Rosemary was a real Marco Polo. She frequently didn’t make it back into the coop at night time, only to be waiting at the back door the following morning, chirping loudly to be let into the kitchen. Except on one occasion. She’d had one of those chicken moments and had seemingly been scared-to-death of something we’ll never know. She was in the hedge. Now she is next to the rosemary bush.
|Rosemary on the left, Buttercup on the right
Those two led to change. It couldn’t continue and when we had impending new baby arrivals, we had to reduce their ability to explore. I’d miss the rest joining me in the shed or the kitchen but it was for the best. They still have a great deal of room mind and we were able to create a new area when, amongst others, Dolly arrived; with her beautiful plume and distinctive cluck.

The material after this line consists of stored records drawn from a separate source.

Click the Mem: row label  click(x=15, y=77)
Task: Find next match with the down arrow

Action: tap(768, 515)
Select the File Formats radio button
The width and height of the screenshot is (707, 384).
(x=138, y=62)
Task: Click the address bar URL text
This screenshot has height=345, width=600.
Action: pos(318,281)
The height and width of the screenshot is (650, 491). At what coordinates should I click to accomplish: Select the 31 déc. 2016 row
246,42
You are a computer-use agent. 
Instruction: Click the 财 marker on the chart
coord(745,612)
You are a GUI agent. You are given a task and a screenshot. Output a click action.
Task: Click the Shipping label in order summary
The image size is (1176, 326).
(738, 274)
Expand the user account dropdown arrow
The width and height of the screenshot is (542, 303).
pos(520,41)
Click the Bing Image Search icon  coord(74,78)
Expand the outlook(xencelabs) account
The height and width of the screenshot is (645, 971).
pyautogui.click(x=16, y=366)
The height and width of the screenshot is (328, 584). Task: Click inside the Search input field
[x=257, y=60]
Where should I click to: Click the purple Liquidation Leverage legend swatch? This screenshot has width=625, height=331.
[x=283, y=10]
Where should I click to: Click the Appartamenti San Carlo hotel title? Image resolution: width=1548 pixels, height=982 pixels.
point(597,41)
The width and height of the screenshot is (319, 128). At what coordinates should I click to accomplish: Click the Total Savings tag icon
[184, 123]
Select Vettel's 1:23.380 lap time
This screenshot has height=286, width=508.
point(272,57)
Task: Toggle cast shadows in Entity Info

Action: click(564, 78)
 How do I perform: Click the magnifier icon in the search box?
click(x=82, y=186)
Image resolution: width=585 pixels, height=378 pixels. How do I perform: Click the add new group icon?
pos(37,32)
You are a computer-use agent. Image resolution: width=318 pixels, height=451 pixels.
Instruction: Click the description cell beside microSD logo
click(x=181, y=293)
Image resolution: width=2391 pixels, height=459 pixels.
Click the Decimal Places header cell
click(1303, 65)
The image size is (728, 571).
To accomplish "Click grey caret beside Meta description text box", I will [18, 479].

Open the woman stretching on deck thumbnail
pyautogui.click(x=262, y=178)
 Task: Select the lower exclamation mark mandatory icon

When Dolly became our first loss to a fox after only a couple of weeks it was surprising the impact it had on my partner and I. She made quite the impression in such a short time. There were a couple of trips to the shed that week.
Having favourite brood members is a little like having favourite children: you really shouldn’t. But there was no denying who ours was. Gladys arrived with the original members of the brood. My most FAQ about hens is “What is their expected lifespan?” For happy hens it is around 4-6 years. Gladys was seven when she arrived. She never laid a single egg with us. She never needed to. This was her retirement home.
Gladys was the bee of the chicken world - anatomically she made no sense. She shouldn’t have been able to achieve any form of aviation. She was a huge volleyball with spindly legs. You could hear Gladys jump down from her perch in the morning from inside the house. She broke the bottom of the coop – three times – with this motion. Her run towards food was the most comical. She was the first to bed and the last up in the morning. She was the pensioner of the brood. She was nine fricking years of age. She was beautiful.
I never wanted to have to spend an evening in the shed because of her. I never wanted that beer to be in this moment. But, after Sunday morning, that is how it is. At least it was just her age that caught up with her. She’s underneath her favourite tree now.
I just needed an hour with a beer sat outside the shed. It’s not just a happy place. Sometimes it is a very sad place. But it is important. I’ve written before about how it has helped me manage health issues and I would still implore everybody to find that spot, wherever it may be. It may be that spot on the sofa in front of the fire. There is nothing wrong with taking time to yourself with a beer.
Sometimes it really is just about opening a beer and having that moment.